WORK INSTRUCTIONS
Locate the word "tool" in the data below, then copy every line that holds it.

Stored data:

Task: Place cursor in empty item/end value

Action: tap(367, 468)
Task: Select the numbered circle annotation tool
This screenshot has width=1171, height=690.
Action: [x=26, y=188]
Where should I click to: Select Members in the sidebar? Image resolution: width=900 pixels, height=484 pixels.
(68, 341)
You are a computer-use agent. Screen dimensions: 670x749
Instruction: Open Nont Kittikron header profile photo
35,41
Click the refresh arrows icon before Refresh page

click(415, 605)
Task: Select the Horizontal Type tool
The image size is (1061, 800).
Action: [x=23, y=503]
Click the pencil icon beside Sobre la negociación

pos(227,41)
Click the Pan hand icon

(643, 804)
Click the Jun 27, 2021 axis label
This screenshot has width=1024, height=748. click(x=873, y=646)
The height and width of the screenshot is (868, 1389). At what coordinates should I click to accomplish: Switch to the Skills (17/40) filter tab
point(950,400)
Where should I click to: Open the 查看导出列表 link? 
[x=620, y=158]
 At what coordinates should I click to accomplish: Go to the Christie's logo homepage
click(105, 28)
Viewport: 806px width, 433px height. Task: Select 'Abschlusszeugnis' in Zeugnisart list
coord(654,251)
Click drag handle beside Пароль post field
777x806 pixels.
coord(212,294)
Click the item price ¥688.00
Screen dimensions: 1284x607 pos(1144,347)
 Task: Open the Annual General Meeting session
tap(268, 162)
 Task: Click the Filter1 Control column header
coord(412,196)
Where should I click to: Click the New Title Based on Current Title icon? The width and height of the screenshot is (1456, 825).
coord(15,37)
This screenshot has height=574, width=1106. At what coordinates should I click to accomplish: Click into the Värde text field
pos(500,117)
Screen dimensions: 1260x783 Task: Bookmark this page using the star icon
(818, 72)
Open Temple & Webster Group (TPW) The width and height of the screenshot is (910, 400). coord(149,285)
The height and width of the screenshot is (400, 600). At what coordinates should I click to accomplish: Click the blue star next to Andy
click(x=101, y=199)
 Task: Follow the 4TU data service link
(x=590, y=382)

EXERCISE OUTPUT
Task: Select the numbered circle annotation tool
Task: Select the Horizontal Type tool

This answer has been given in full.